The Cognitively Biased Designer

As a product designer you constantly have to make decisions about the product. Those decisions can be based on data, feedback or on the designers own experiences. The interpretation of feedback, data and experiences should be objective but often it is colored by the designers own beliefs and thoughts.

Cognitive bias

A cognitive bias is a deviation in judgment, where circumstances or thoughts can cause illogical decision making. When someone is cognitively biased they create their own subjective reality from their perception of reality. There are many different cognitive biases, but I will describe the ones most relevant for designers below.

Anchoring

The tendency to rely too heavily, or “anchor”, on one piece of information when making decisions. For example when a company launches its product and their first customer gives feedback that something needs to be changed. The tendacy is to focus on that specific problem right away, while in reality it is just one of many pieces of feedback and would collecting more feedback be the better decision.

Bandwagon effect

The tendency to do things because many other people do the same.
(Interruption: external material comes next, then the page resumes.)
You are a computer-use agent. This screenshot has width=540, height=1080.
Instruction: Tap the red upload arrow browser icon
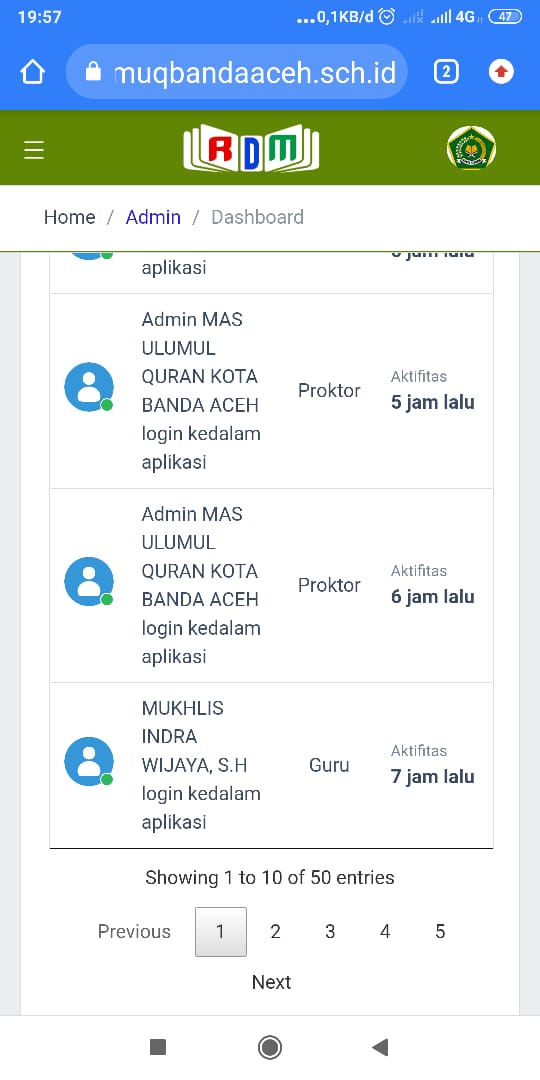(501, 72)
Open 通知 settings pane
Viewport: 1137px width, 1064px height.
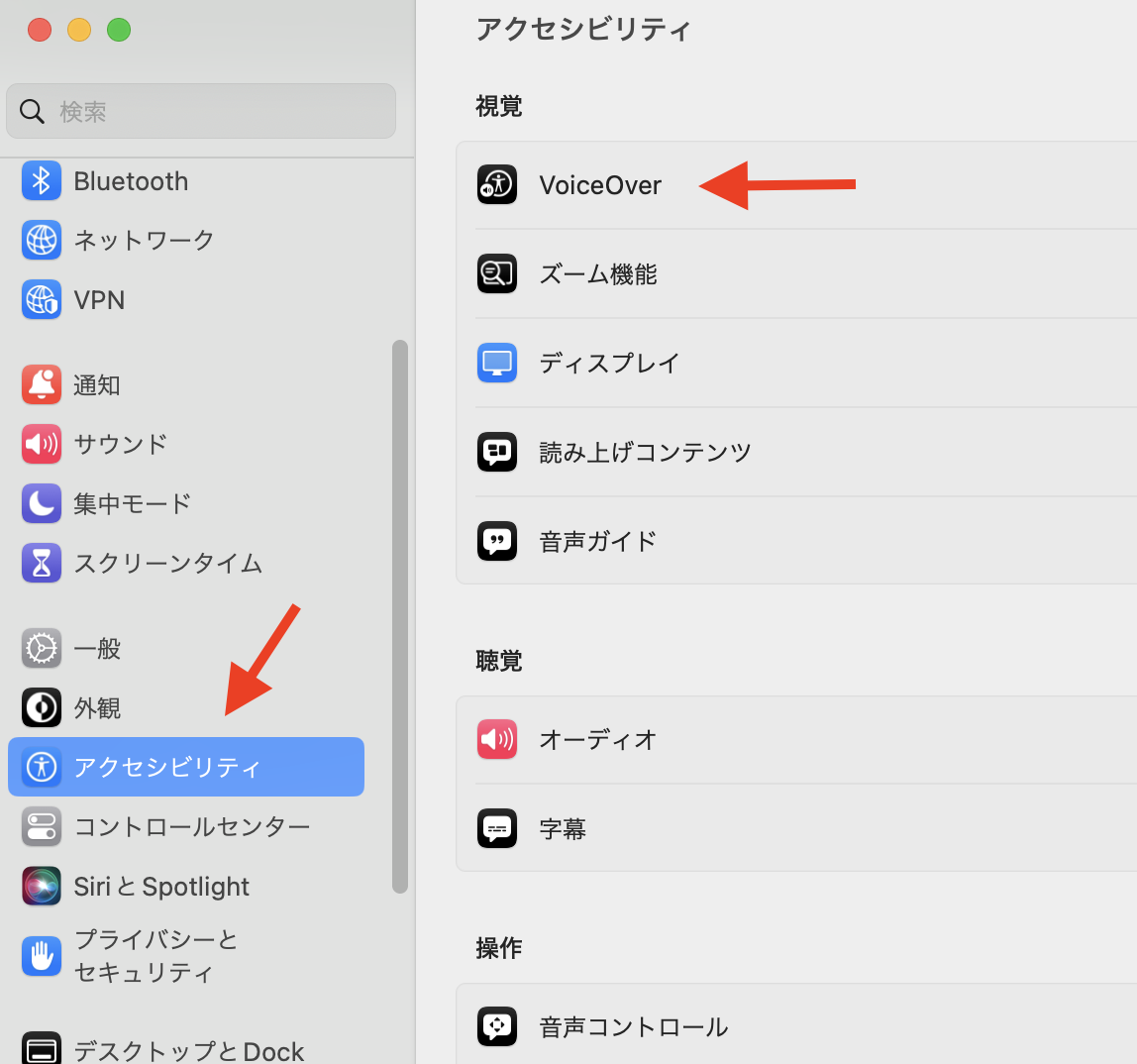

This is happening all the time, especially at platforms like Dribbble. You see design trends coming and suddenly everyone is designing the same things, not because it is the best solution for their specific users, but just because everyone is doing it.

Confirmation bias

The tendency to search and focus on information that only confirms one’s preconceptions. This happens a lot — guilty as charged — when you start with data driven design. If you want, you can always find a piece of data that supports the direction you want to go. Be aware.

Expectation bias

The tendency to disbelieve or discard data or feedback that conflict with the expectations of the designer. It is hard to admit once you’ve worked hard on a design, that your users don’t understand or like what you’ve made. The easiest way to deal with this is to discard this feedback or data. Often seen with younger designers — including my younger self.

Curse of knowledge

When well-informed people find it extremely difficult to think about problems from the perspective of lesser-informed people. I believe this cognitive bias is one of the most widely spread biases in the startup scene. As a designer or product owner you have so much information about the product (what it’s for, what it can and can not do, how to use it etc.) that it’s almost impossible to see your own product from the perspective of a new user.

How to avoid

The first and easiest thing you can do to avoid a cognitive bias is being aware of this effect. Don’t jump to conclusions too soon, think about how you make design and product decisions and realize your opinion might be as biased as any.